Abby karakteri devreye girer ve bu karakter aslında bir intikam ateşi için yanmaktadır. Washington Kurtuluş Cephesi (WLF) milisi üyelerini Abby, Jackson’ın eteklerine götürdükten sonra bir Ateşböceği cerrahı olarak görev yapan babasını öldürmesi nedeni ile Joel’dan intikam almayı planlar. Abby, henüz kimliklerini bilmiyorken Joel ve kardeşi Tommy tarafından tehlikeli bir hastalıklı saldırısından kurtarıldıktan daha sonra onları gruba alır. Bu sayede Abby, Joel’un kimliğini de öğrenir ve intikam ateşi ile yanmaya devam eder. Bu sırada ise Ellie ve kız arkadaşı olan Dina da Joel ve Tommy’i bulabilmek için Jackson bölgesinden ayrılırlar. Ellie ise sonunda Abby’nin Joel’u öldürmesine şahit olduğu WLF kampını bulmuş olur ve burada da Joel için intikam yemini eder.

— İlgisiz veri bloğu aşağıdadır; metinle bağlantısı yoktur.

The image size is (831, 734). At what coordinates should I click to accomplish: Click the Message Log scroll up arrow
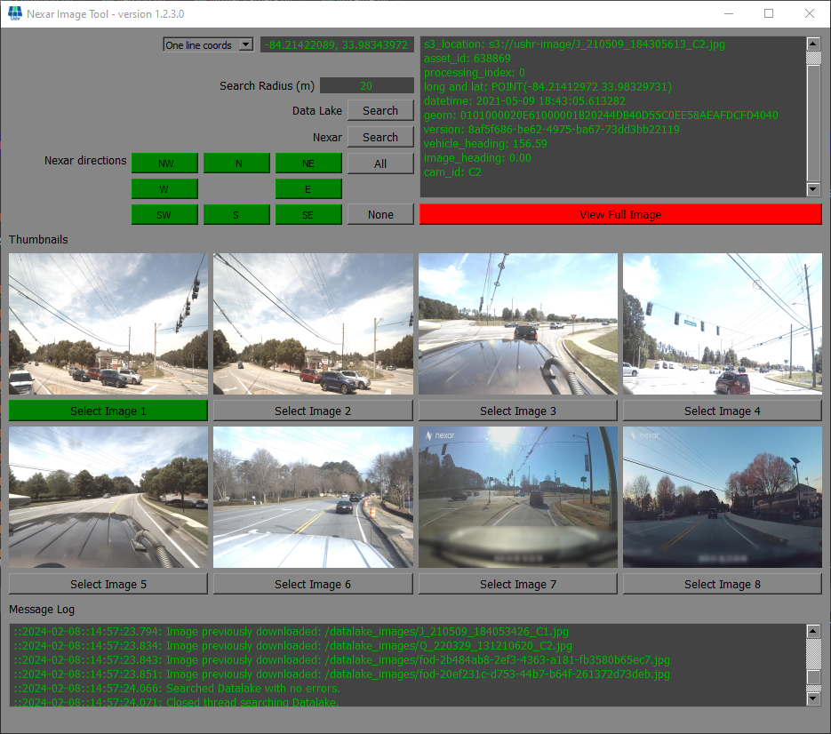[812, 631]
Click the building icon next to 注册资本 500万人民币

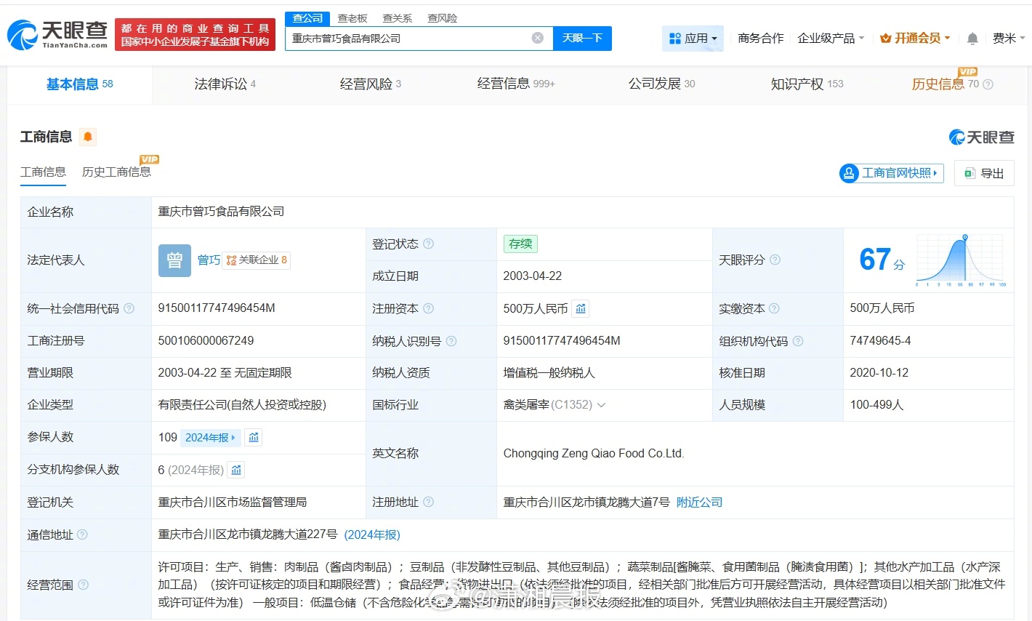(x=580, y=308)
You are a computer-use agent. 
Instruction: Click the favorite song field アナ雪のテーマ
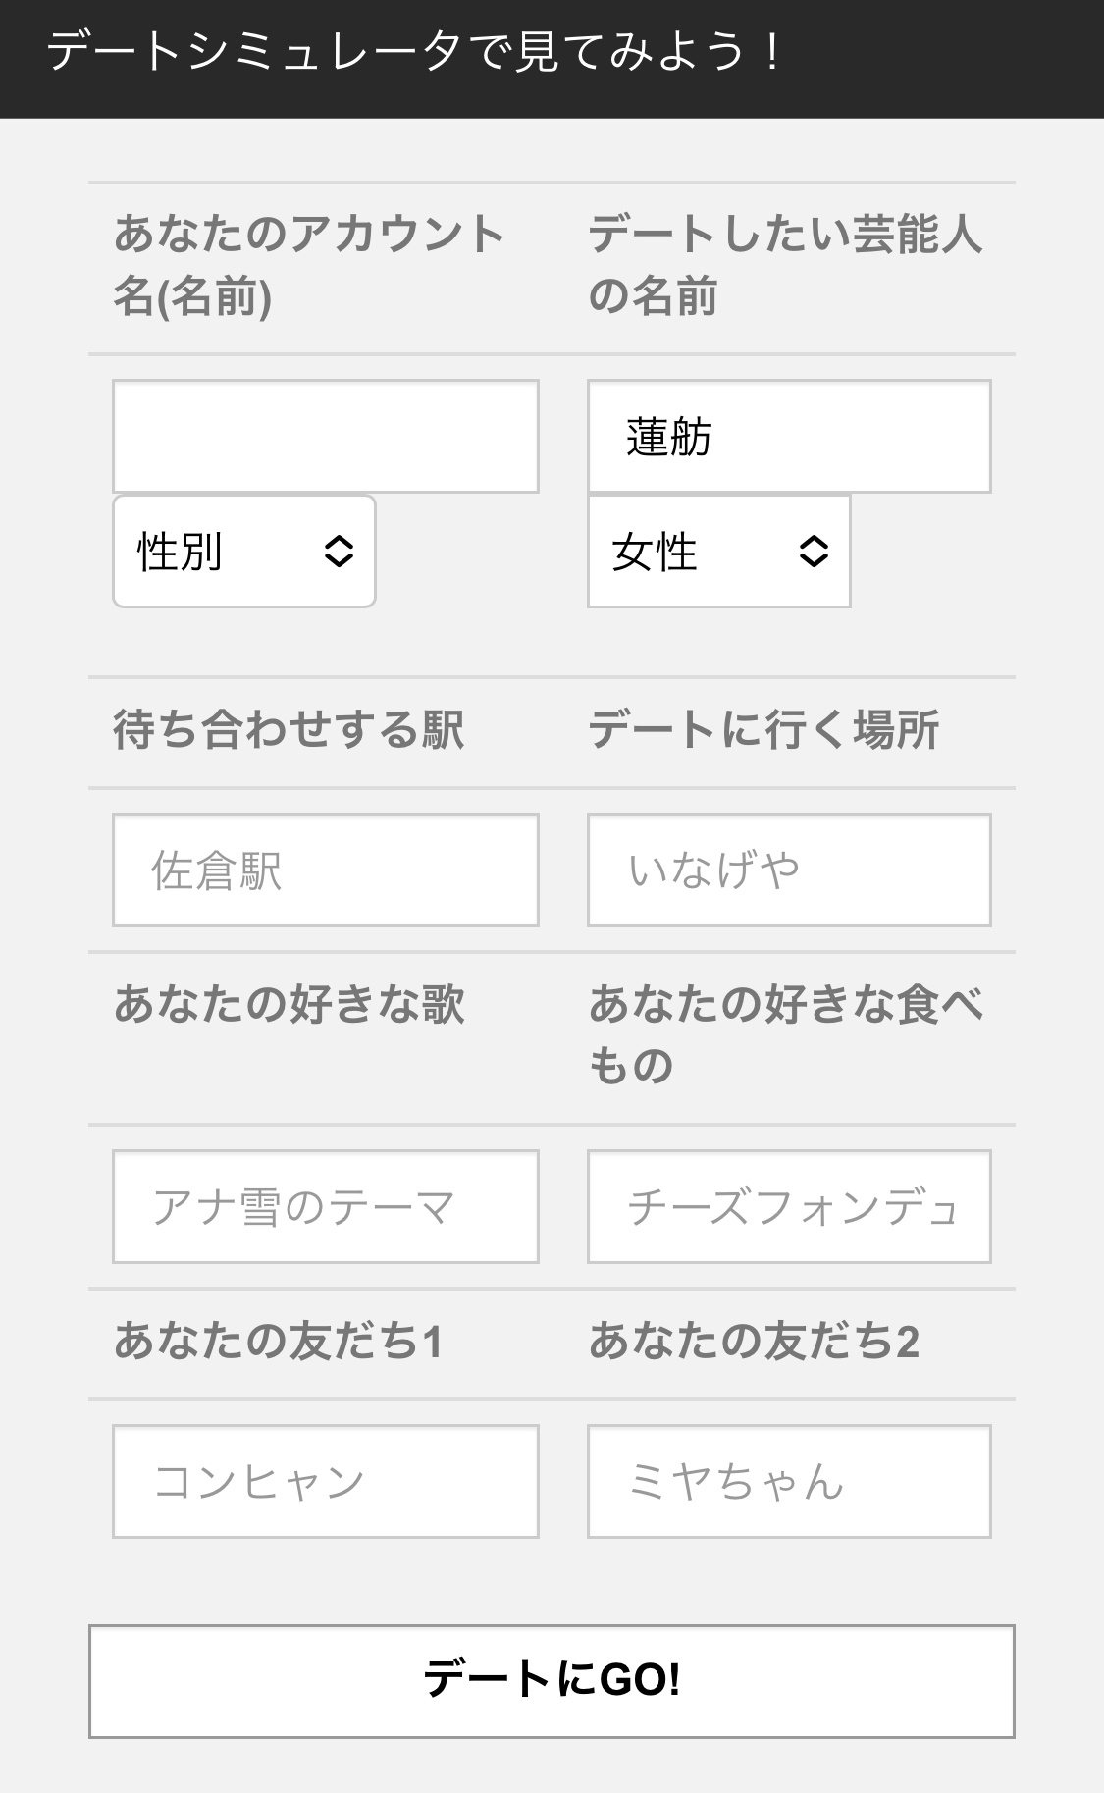click(x=325, y=1206)
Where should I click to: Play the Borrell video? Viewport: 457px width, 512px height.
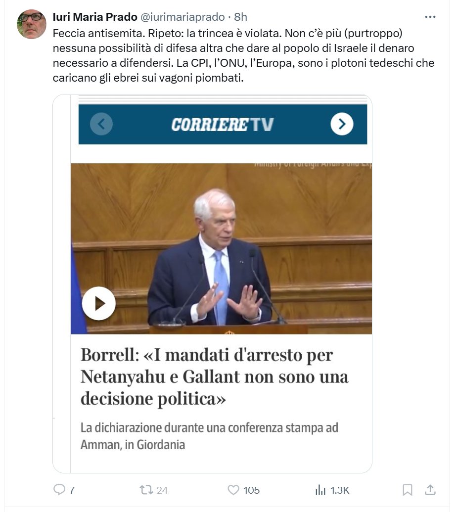pos(98,303)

Bu paslaşmalı intikam hikayesi oyun boyunca karşılıklı olarak devam etmektedir. Oyunun en sonunda ise Ellie ve Dina, kendi yollarına gidip yaşanılan her şeyi geride bırakmaya çalışacakladır. Oyunun ilk sahnesinden son sahnesine kadar karakterlerin intikam hikayesini iki farklı taraftan da izlemiş oluyoruz. Bu izleyiş ise oldukça heyecan verici ve bir yandan da ürpertici türdendir. Çünkü intikamların sonunda karşı taraftan biri veya birilerinin öleceklerini görebiliyoruz. Oyundaki duygusal noktalar The Last Of Us Part I’deki gibi yine çok yoğun bir şekilde verilmiştir. Diyalogların da bu bağlamda oldukça başarılı olması oyunun gerçekçiliğini arttırmıştır.
The Last Of Us Part II oyununda intikam duygusunun ve bu duygudan kaynaklı olarak sürekli bir kaçış ve gerilim durumlarının yaşandığını görmekteyiz. Karakterler bağlamında da farklı özellikleri ele alıp iki taraftan da karşılıklı olarak bir intikam alma sürecine tanıklık edebilmek mümkündür.